AUSGANGSTEXT -
———

Ein weiterer Verfechter der Bahn ist Verkehrsminister Joachim Herrmann aus Erlangen, auch in der CSU. Im Gegensatz zu seinen Parteifreunden in der Stadt macht er sich ebenso wie sein Ministerkollege Markus Söder schon lange für das Projekt stark, die beiden versprachen zudem finanzielle Unterstützung. Zu 90 Prozent soll die StUB gefördert werden, zwei Drittel steuert der Bund bei, ein Drittel der Freistaat. Weil der Abzweig nach Uttenreuth wegfällt, ist das Projekt ein wenig billiger geworden, 258 Millionen Euro soll es nach derzeitigem Stand kosten. Plus 39 Millionen Euro Planungskosten.

———

GEGEBENES MATERIAL -
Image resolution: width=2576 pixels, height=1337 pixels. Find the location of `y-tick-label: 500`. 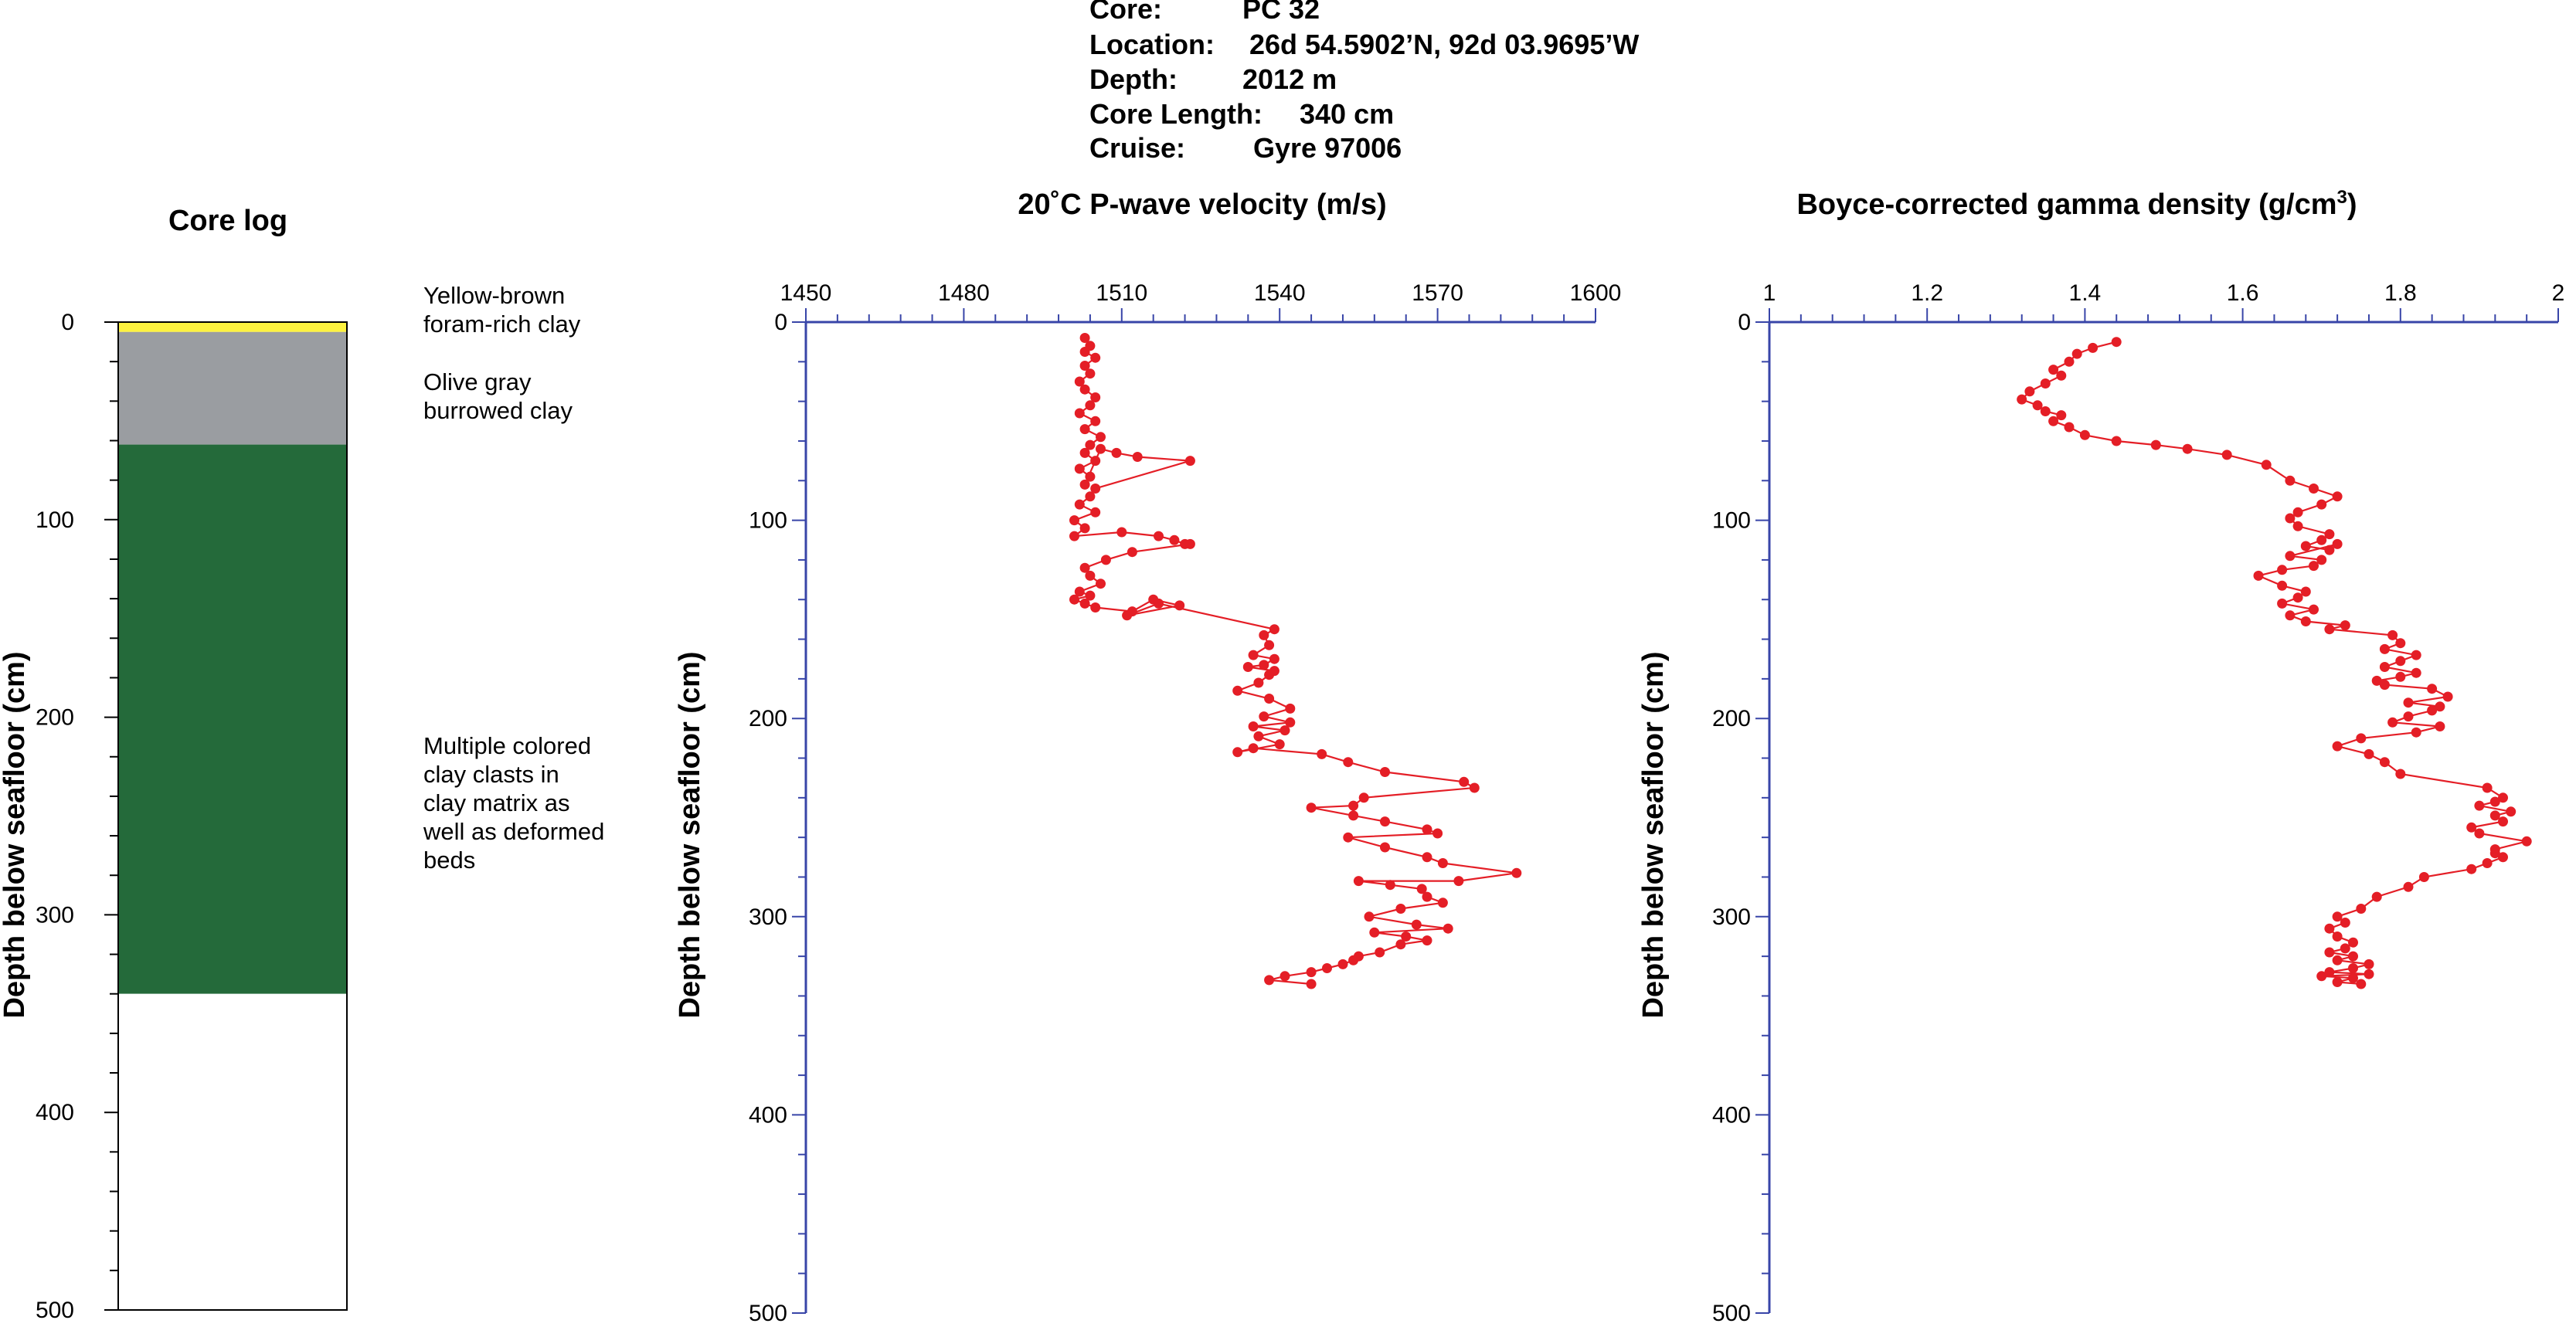

y-tick-label: 500 is located at coordinates (55, 1310).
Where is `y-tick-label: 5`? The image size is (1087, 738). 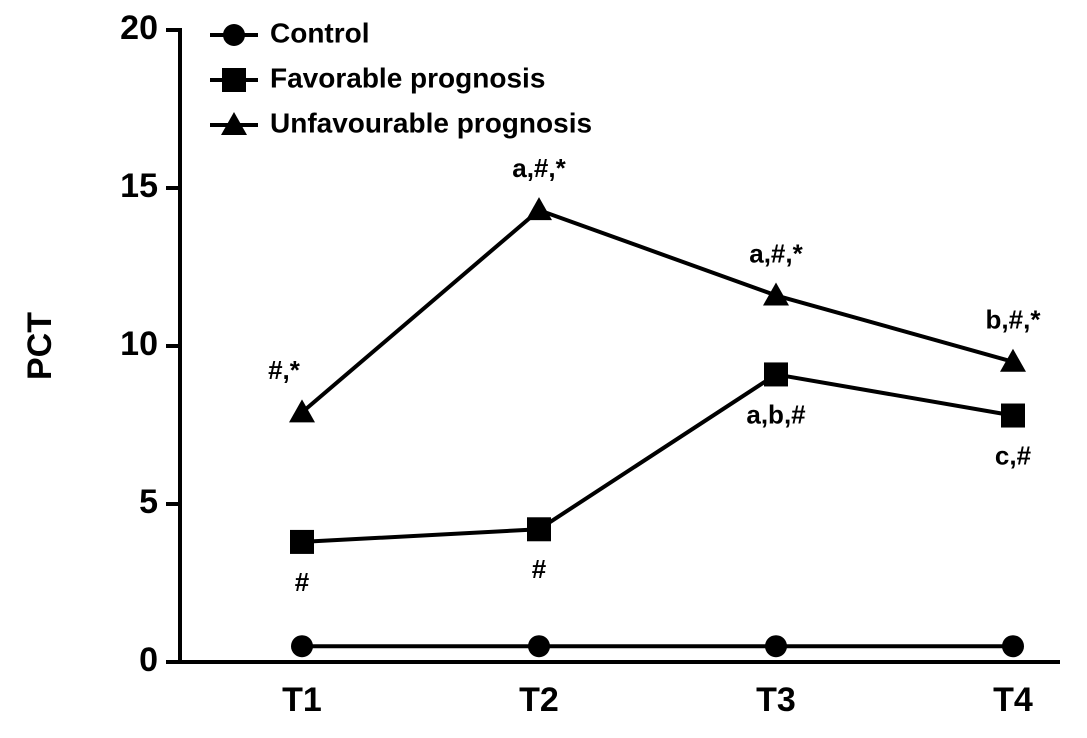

———

Führe den Ausgangstext über die geplante StUB im Anschluss an seinen letzten Satz fort.

Andere fürchten, dass sich die Stadt mit ihrem Anteil übernimmt. Besonders die CSU. Zu teuer sei die Bahn, ein ausgebautes Busnetz sei günstiger und flexibler, so die Argumentation. Am Bürgerbegehren beteiligte sich die CSU dennoch nicht, das stieß ein Privatmann an. Bauingenieur Wilhelm Krieger hält die Bahn für zu teuer. Er geht davon aus, dass sie mehr kostet als geplant, schon deswegen, weil nicht alle Abschnitte förderfähig seien. Zudem nennt er sie überflüssig. Busse reichten, damit könne Herzogenaurach gut angeschlossen werden. Er meint zu spüren, dass die meisten Erlanger das auch so sehen. Deswegen ist er für den Sonntag sehr optimistisch.